OBJECTIVES
- A) In the film review, which actress plays Mamie?
- B) Pick up the film review after its last sentence and keep writing it.

SOURCE

The camera races after Mamie (Lisa Kudrow), who runs, hysterical, through a rough patch of woods, her image jagged by the handheld cinematography. She reaches a clearing, rushes into the street, and is violently slammed by an oncoming car. It’s a nasty shock; the audience gasps. Then a title card slips in from the right, splitting the image into two panels. “She’s not dead,” it reads. Another: “No one dies in this movie. At least onscreen. It’s a comedy.” After twisting through a great deal of structural caprice, “Happy Endings” will, in the end, loop back to explain this scene. It’s ever so clever like that.

RECORDED INFORMATION
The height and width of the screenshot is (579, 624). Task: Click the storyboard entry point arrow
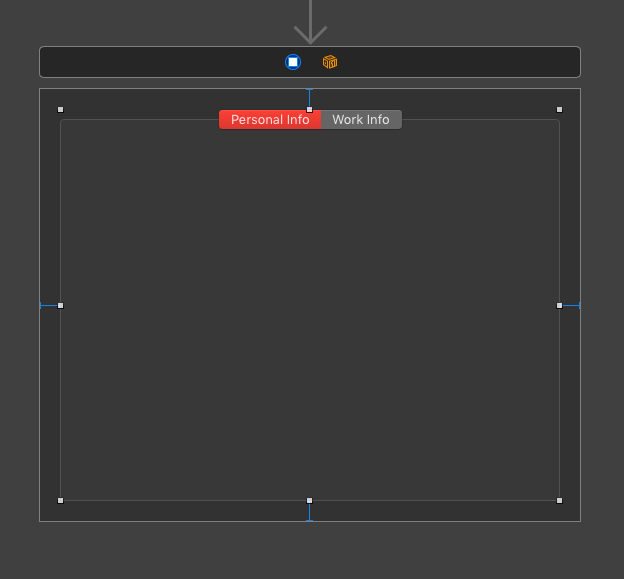click(x=310, y=22)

ANSWERS PER TASK
- A) Lisa Kudrow

- B)
Best known as the writer-director of “The Opposite of Sex,” Don Roos is back with his contribution to the most spurious of contemporary subgenres: the postmodern indie dramedy. You know the deal: A hipster ensemble must negotiate narrative contrivance as they grapple with the conundrums of modern identity. What’s it all about? “Love is the prime motivating factor for everyone in the film,” Mr. Roos says in the press notes. “It’s true in my life, so I assume it’s true in everybody’s life. That’s the kind of ego I have. If it’s true for me, it’s true for you.”

The movie is set, needless to say, in Los Angeles.

As a teenager Mamie screwed her foxy stepbrother, got pregnant, and aborted the fetus. She grew up to be an abortion counselor. (Naming this character “Mamie” obliterates the line between clever and stupid.) Charley (Steve Coogan), the stepbrother, turned out neurotic and gay (title card: “Who isn’t these days?”). He now runs a restaurant, and is partnered with Gil (David Sutcliffe), a confident, successful architect. Gil is best friends with Pam (Laura Dern) and Diane (Sarah Clarke), a lesbian couple raising a child who may or may not have been co-created with Gil’s sperm.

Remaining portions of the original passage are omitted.